▸ WRITTEN TASK 1: In the passage on UKIP's immigration stance, rewrite the part that opens with the words containing "Comfortingly for many" and closes with "and anti-immigration party.", putting "party supporters" in place of "UKIP supporters".
▸ WRITTEN TASK 2: According to the passage on UKIP's immigration stance, what level of yearly net migration would Farage's idea of normality mean?
▸ WRITTEN TASK 3: Write the next part of the article on UKIP's immigration position, picking up after its final sentence.

▸ QUOTED TEXT:
# # # # #

Normal is as normal does. Stefan Rousseau/PA

To call UKIP’s position on immigration a fully formed policy might be overstating things, but the parameters of the party’s approach have become a little clearer with a series of announcements made on the campaign trail.

One thing is absolutely clear: UKIP wants to drastically reduce immigration. As news of spiking net migration figures were made public recently, immigration spokesman Steven Woolfe talked about an annual immigration cap of 50,000. This would halve the coalition government’s current commitment – apparently promised for a future Conservative government by Theresa May – to get net migration below 100,000.

But the new approach sounds a little different. Nigel Farage has expressed disdain for targets and caps, which he seemed to imply were an invention of the Westminster political class. Instead, he has proposed a “return to normality”.

Comfortingly for many UKIP supporters, this seemed to mean a return to the 1950s and 1960s, when levels of net migration were much lower than they have been for the past ten years. Normality in Farage’s terms would mean net migration of 25,000-50,000 people a year. By any stretch, such limits would have dramatic effects, and would completely redefine the UK’s approach to immigration.

UKIP’s position on immigration matters. The surge in support for the party ahead of the impending election is linked to its ability to capitalise on public discontent with politics and political leaders. And immigration is the issue that crystallises this breakdown in trust more than any other. UKIP has gone from being a single issue, anti-EU party to a dual issue anti-EU and anti-immigration party.

# # # # #

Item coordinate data
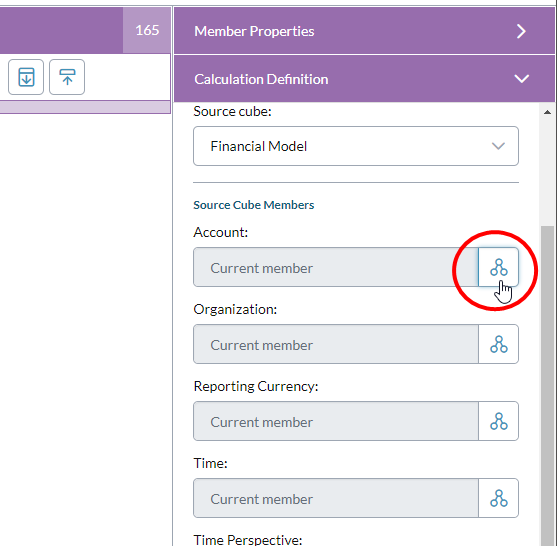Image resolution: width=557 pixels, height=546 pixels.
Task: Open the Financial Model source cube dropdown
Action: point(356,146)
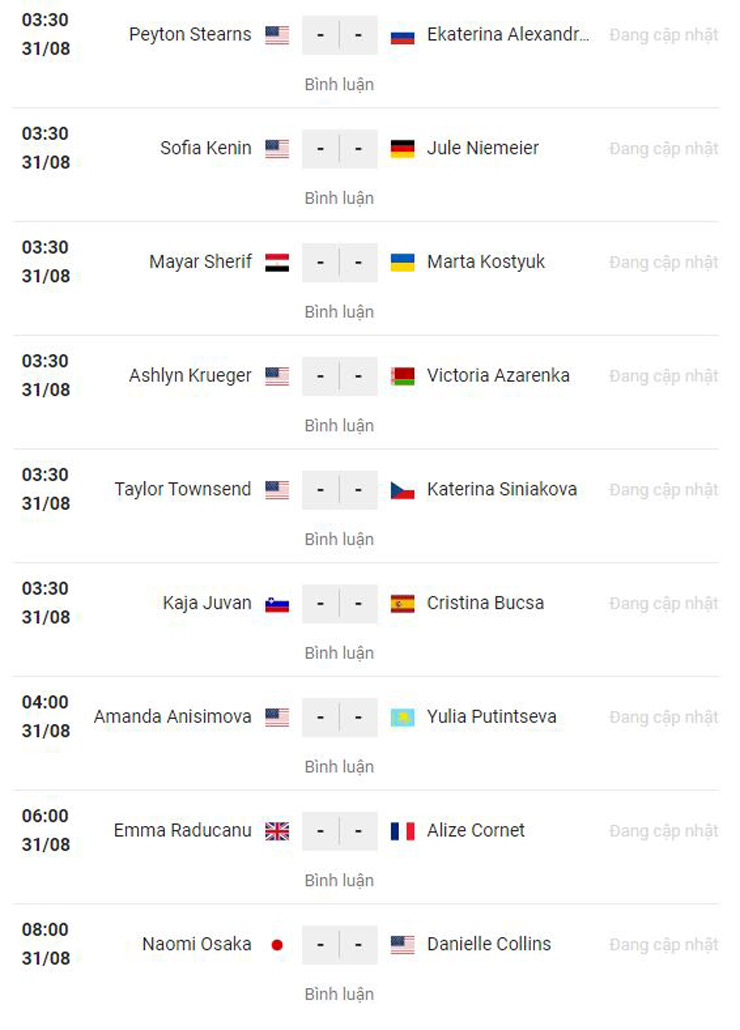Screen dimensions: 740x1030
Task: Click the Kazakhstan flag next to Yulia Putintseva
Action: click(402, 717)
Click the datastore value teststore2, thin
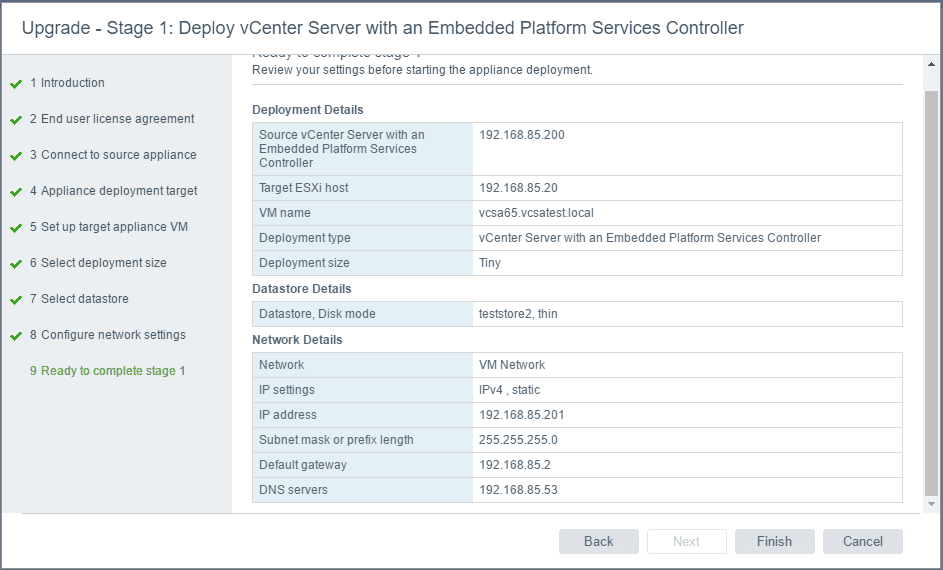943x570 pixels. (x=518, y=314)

# # # # #

▸ FINAL RESULT 1:
Comfortingly for many party supporters, this seemed to mean a return to the 1950s and 1960s, when levels of net migration were much lower than they have been for the past ten years. Normality in Farage’s terms would mean net migration of 25,000-50,000 people a year. By any stretch, such limits would have dramatic effects, and would completely redefine the UK’s approach to immigration.

UKIP’s position on immigration matters. The surge in support for the party ahead of the impending election is linked to its ability to capitalise on public discontent with politics and political leaders. And immigration is the issue that crystallises this breakdown in trust more than any other. UKIP has gone from being a single issue, anti-EU party to a dual issue anti-EU and anti-immigration party.

▸ FINAL RESULT 2: Net migration of 25,000 to 50,000 people a year.

▸ FINAL RESULT 3:
Already there

Even now, as the campaign is well underway, UKIP’s approach to immigration is a little light on detail – but some elements are clear.

The route for highly skilled entrants would be an Australian-style points system – although such a system is already in operation in the UK.

UKIP’s point is that it would manage things differently and be a lot tougher. An independent migration control board would be set up to decide what type of skills are needed and monitor numbers. Again though, the government already has an independent Migration Advisory Committee. So while UKIP may talk big, there’s not actually much new here.

The big one

What does sound a lot more radical is the party’s stance on immigrants coming in search of lower skilled employment. Farage has promised a five-year ban on low skilled migration, arguing that favouring unskilled European migrants over highly skilled entrants from outside Europe is unethical.

But we should question if such a radical approach would actually change anything. In 2014, the government’s Migration Advisory Committee produced a 300-plus–page analysis of the effects of migration into low skilled employment. It found that, of the 13m low-skilled jobs in the UK, 84% were held by UK-born workers and 16% (around 2m) by migrants. Of these 2m low-skilled jobs, around 60% were held by EU migrants and 40% by non-EU migrants. Controls are already in place on non-EU migrants, so any further controls would need to reduce EU migration.

Policy detail? Who cares? Gareth Fuller/PA

The only way to end low-skilled EU migration would be for the UK to leave the EU, but even that might not stop-low skilled migration from other EU member states. If the UK wanted to maintain a trading relationship with the EU and stay in the single market, it would very probably have to accept free movement rules.

In or out of the EU, it’s hard to see how an arbitrary ban on lower skilled migration could be applied.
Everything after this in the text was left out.